Task directions —
Copy the listing below with every "column header" changed to "column heading", leaving everything else as it is.

Dataset —
——————
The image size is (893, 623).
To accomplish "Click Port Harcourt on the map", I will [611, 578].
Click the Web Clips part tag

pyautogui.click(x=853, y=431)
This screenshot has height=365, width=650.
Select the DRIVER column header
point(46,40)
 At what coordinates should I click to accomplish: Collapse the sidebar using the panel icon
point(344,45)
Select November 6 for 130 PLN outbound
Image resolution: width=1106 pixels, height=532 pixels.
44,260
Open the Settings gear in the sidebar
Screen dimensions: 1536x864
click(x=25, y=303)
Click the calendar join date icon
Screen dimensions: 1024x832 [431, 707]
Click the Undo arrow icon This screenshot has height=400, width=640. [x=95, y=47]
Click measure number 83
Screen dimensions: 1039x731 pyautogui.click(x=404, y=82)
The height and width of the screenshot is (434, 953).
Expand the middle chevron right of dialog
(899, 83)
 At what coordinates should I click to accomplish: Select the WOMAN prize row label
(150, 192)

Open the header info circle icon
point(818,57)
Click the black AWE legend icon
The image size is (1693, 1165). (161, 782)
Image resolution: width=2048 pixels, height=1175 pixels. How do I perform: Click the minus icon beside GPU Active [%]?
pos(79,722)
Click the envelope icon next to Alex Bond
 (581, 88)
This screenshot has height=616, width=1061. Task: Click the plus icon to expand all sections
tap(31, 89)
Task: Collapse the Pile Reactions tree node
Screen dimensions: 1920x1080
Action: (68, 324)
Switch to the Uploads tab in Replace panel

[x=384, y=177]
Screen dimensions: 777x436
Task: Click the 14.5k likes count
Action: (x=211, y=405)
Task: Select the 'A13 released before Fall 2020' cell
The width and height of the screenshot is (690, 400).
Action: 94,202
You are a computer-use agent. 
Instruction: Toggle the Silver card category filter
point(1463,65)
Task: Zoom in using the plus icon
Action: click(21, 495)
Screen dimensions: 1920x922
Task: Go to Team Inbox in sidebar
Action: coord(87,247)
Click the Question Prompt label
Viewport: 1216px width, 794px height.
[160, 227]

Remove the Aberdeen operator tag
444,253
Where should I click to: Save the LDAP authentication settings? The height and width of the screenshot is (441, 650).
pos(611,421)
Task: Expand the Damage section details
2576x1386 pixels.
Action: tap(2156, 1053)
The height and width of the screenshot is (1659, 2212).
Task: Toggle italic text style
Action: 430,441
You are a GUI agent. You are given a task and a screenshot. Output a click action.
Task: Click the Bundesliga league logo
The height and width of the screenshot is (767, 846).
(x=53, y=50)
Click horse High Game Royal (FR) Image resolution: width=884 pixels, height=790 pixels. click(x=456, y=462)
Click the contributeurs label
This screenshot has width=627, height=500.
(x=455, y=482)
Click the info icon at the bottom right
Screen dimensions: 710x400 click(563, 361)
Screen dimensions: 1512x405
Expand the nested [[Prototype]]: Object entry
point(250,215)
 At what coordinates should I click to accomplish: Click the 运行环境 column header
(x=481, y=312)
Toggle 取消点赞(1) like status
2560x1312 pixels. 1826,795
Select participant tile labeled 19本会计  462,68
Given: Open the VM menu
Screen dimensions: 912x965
——————
Solved exercise —
The image size is (893, 623).
To accomplish "Click Port Harcourt on the map", I will [611, 578].
Click the Web Clips part tag

pyautogui.click(x=853, y=431)
This screenshot has height=365, width=650.
Select the DRIVER column heading
point(46,40)
 At what coordinates should I click to accomplish: Collapse the sidebar using the panel icon
point(344,45)
Select November 6 for 130 PLN outbound
Image resolution: width=1106 pixels, height=532 pixels.
44,260
Open the Settings gear in the sidebar
Screen dimensions: 1536x864
click(x=25, y=303)
Click the calendar join date icon
Screen dimensions: 1024x832 [431, 707]
Click the Undo arrow icon This screenshot has height=400, width=640. [x=95, y=47]
Click measure number 83
Screen dimensions: 1039x731 pyautogui.click(x=404, y=82)
The height and width of the screenshot is (434, 953).
Expand the middle chevron right of dialog
(899, 83)
 At what coordinates should I click to accomplish: Select the WOMAN prize row label
(150, 192)

Open the header info circle icon
point(818,57)
Click the black AWE legend icon
The image size is (1693, 1165). (161, 782)
Image resolution: width=2048 pixels, height=1175 pixels. How do I perform: Click the minus icon beside GPU Active [%]?
pos(79,722)
Click the envelope icon next to Alex Bond
 (581, 88)
This screenshot has height=616, width=1061. Task: Click the plus icon to expand all sections
tap(31, 89)
Task: Collapse the Pile Reactions tree node
Screen dimensions: 1920x1080
Action: (68, 324)
Switch to the Uploads tab in Replace panel

[x=384, y=177]
Screen dimensions: 777x436
Task: Click the 14.5k likes count
Action: (x=211, y=405)
Task: Select the 'A13 released before Fall 2020' cell
The width and height of the screenshot is (690, 400).
Action: 94,202
You are a computer-use agent. 
Instruction: Toggle the Silver card category filter
point(1463,65)
Task: Zoom in using the plus icon
Action: click(21, 495)
Screen dimensions: 1920x922
Task: Go to Team Inbox in sidebar
Action: coord(87,247)
Click the Question Prompt label
Viewport: 1216px width, 794px height.
[160, 227]

Remove the Aberdeen operator tag
444,253
Where should I click to: Save the LDAP authentication settings? The height and width of the screenshot is (441, 650).
pos(611,421)
Task: Expand the Damage section details
2576x1386 pixels.
Action: tap(2156, 1053)
The height and width of the screenshot is (1659, 2212).
Task: Toggle italic text style
Action: 430,441
You are a GUI agent. You are given a task and a screenshot. Output a click action.
Task: Click the Bundesliga league logo
The height and width of the screenshot is (767, 846).
(x=53, y=50)
Click horse High Game Royal (FR) Image resolution: width=884 pixels, height=790 pixels. click(x=456, y=462)
Click the contributeurs label
This screenshot has width=627, height=500.
(x=455, y=482)
Click the info icon at the bottom right
Screen dimensions: 710x400 click(563, 361)
Screen dimensions: 1512x405
Expand the nested [[Prototype]]: Object entry
point(250,215)
 At what coordinates should I click to accomplish: Click the 运行环境 column heading
(x=481, y=312)
Toggle 取消点赞(1) like status
2560x1312 pixels. 1826,795
Select participant tile labeled 19本会计  462,68
Given: Open the VM menu
Screen dimensions: 912x965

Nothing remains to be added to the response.